ADDRESS UNKNOWN
by Roger Dean Kiser
“I wouldn’t buy that woman a Mother’s Day card if my life
depended upon it,” said the woman standing in the greeting card aisle
at Wal-Mart.
I looked up and saw a look of total disgust and disappointment.
Having been dropped off at a Florida orphanage at age four I
never knew what it felt like to have a mother or a father. Never once
had I received a hug or a kiss from my parents. That portion of my
life is a total blank.
She looked up, saw me looking at her and screamed, “Just what
are you looking at idiot?”
“Sorry Ma’am. I never had a mother and I was taken aback by
your statement.”
“If you want the worthless woman you can have her,” she replied.
I reached over and picked up a nice looking card, opened it and
began to read, “Thank you just for being my mother.”
“Do you think your mother would like that card? Mine would, I
think,” I said.
“Do you know what it is like to be yelled at for years and never
told that you are loved?” she asked.
“My mother didn’t care enough about me to yell. She just took
me to the orphanage and that’s where I stayed until I grew up,” I
replied.
“Don’t you hate her?” she asked.
“Oh, I can’t hate her. She’s my mother. Being a mother is a
position to be respected even if your mother is not a very nice
person,” I told her.
The woman stood there shaking her head.
“Do you like the President?” I asked.
“As I matter of fact I don’t.”
“Do you respect what he stands for?” I questioned.
“Of course I do. I’m an American.”
“That’s why I don’t hate my mother. I respect what being a
mother stands for,” I told her.
She looked me straight in the eye and stared as hard as she
could.
I looked down at the floor and said, “I know your mother might
have done a lot of things that you dislike. It appears you almost
hate the woman. But I can tell you this from experience that
disliking her, or even hating her, is nowhere near as lonely as never
having known a mother at all. Good or bad. At least you feel
something. I feel nothing. It’s all just a large blank of loneliness
inside my heart and that’s how I’ll feel until I die.”

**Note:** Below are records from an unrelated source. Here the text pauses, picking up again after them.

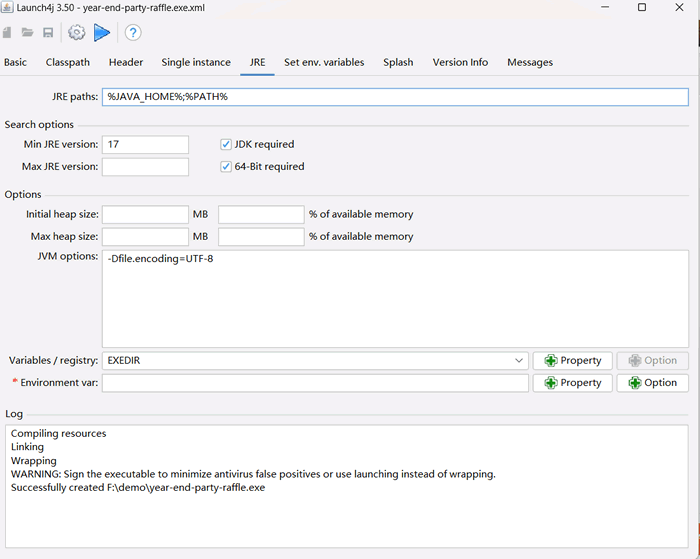700x559 pixels.
Task: Click Property button beside Variables / registry
Action: (x=572, y=360)
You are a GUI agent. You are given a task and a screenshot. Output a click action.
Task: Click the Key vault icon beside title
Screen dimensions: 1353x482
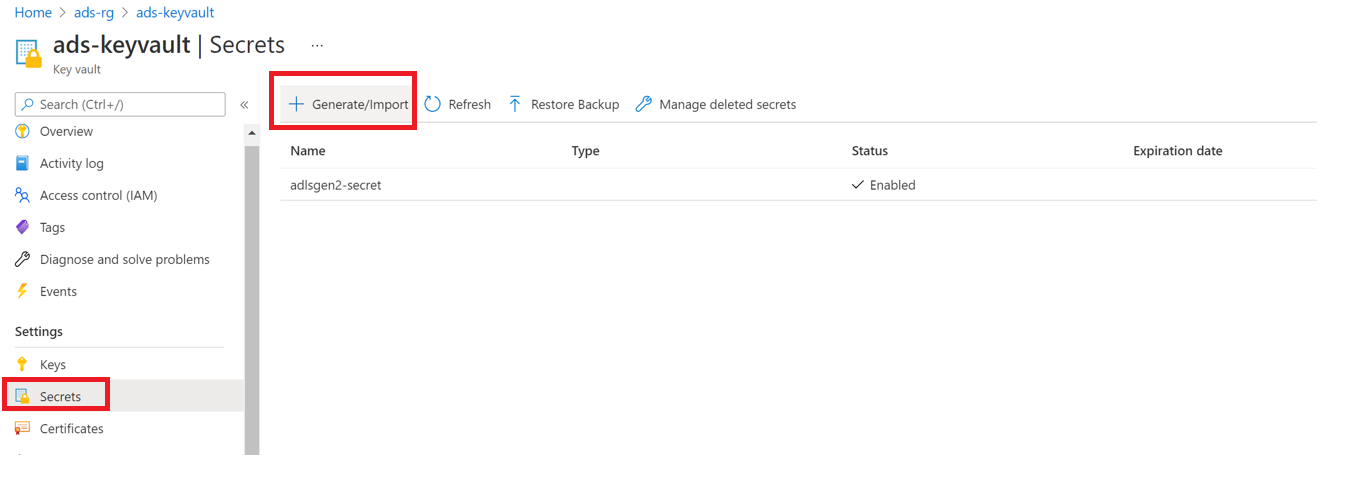(29, 53)
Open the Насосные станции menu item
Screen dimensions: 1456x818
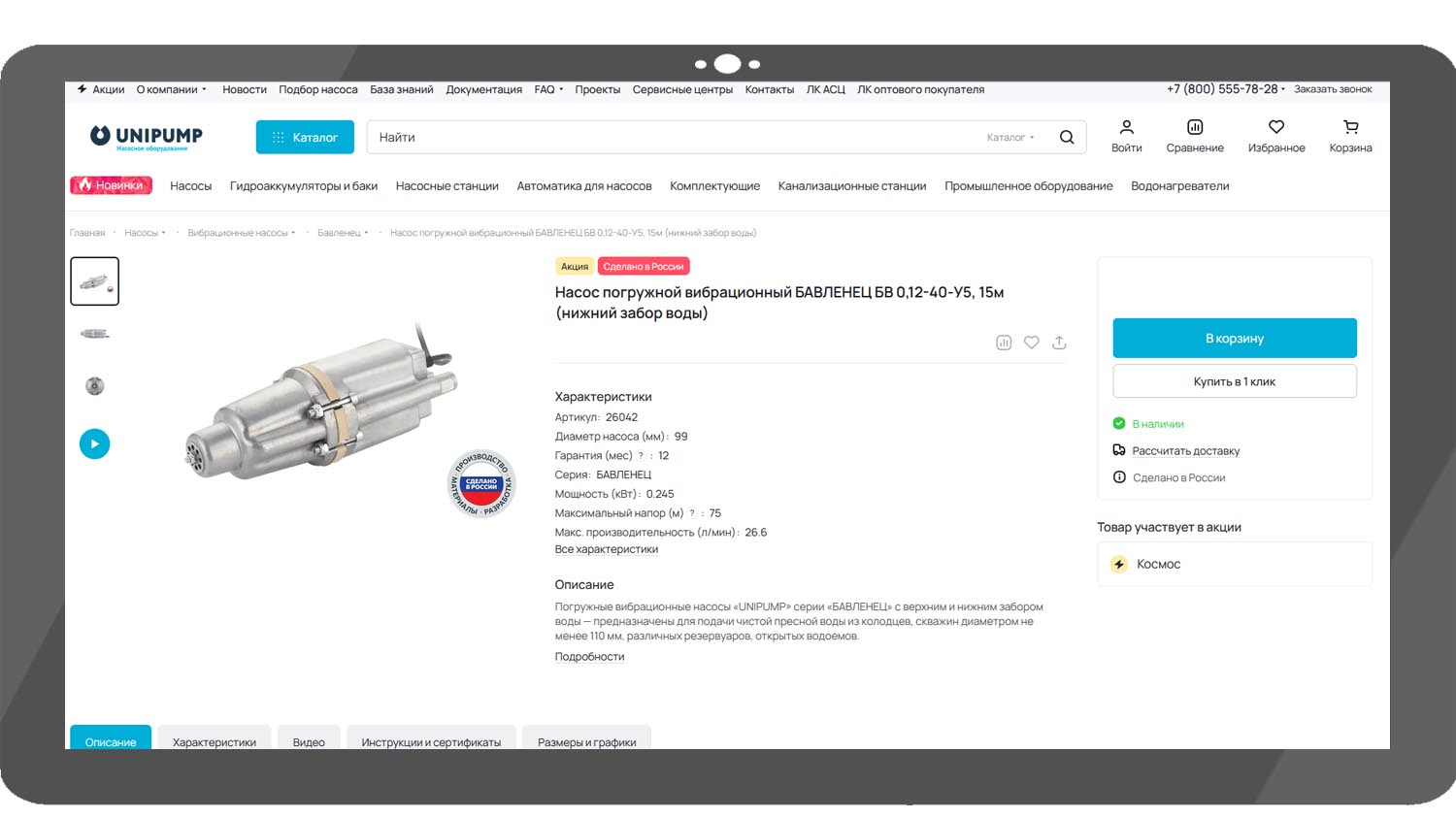pos(447,186)
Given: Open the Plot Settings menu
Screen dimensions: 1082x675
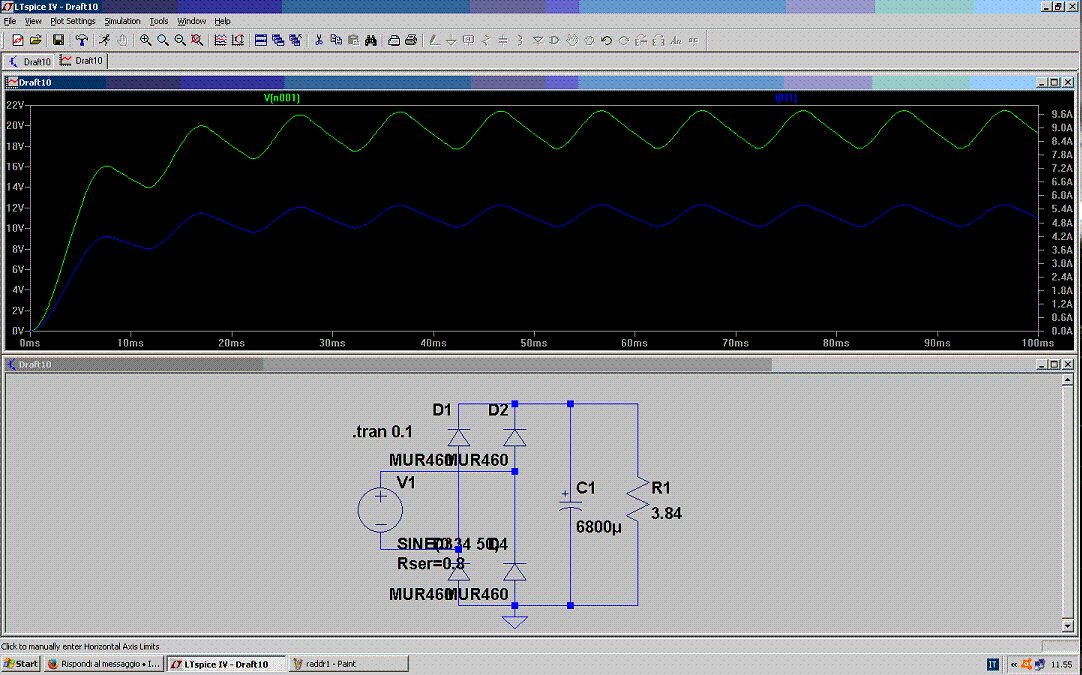Looking at the screenshot, I should (73, 21).
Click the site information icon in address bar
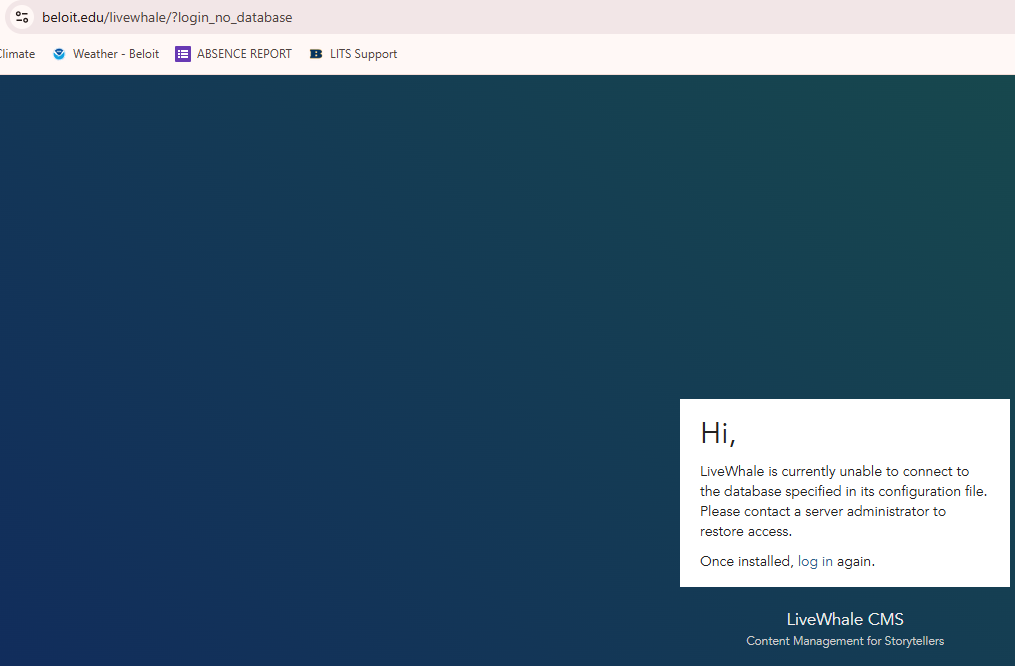This screenshot has width=1015, height=666. (22, 17)
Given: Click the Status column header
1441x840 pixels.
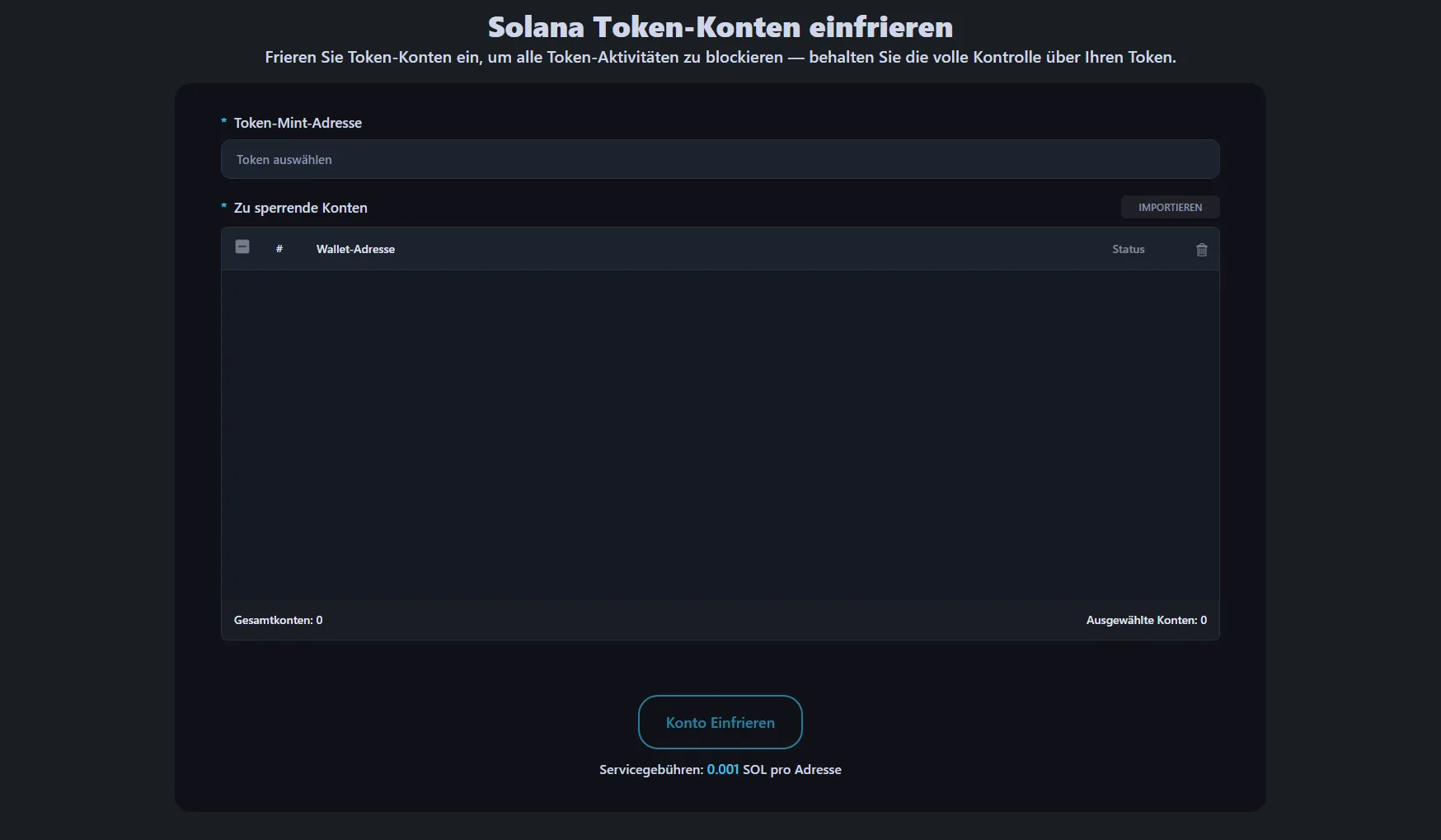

The woman stood there for several seconds. Slowly, she reached
out and took the card from my hand, smelled it and placed it in her
cart.
“I’m a good mother. I’m not like her,” she said quietly.
“Then she must have done one thing right, somewhere along the
way. That’s more than I got.”
“I guess.” She acknowledged, hesitantly.
After she left I picked out a nice card for my mother. I took
it home, signed it and I placed it with the other Mother and Father’s
Days cards I have bought throughout the years.
Their address is the same as mine. They live in the file
cabinet inside a folder marked “UNKNOWN.”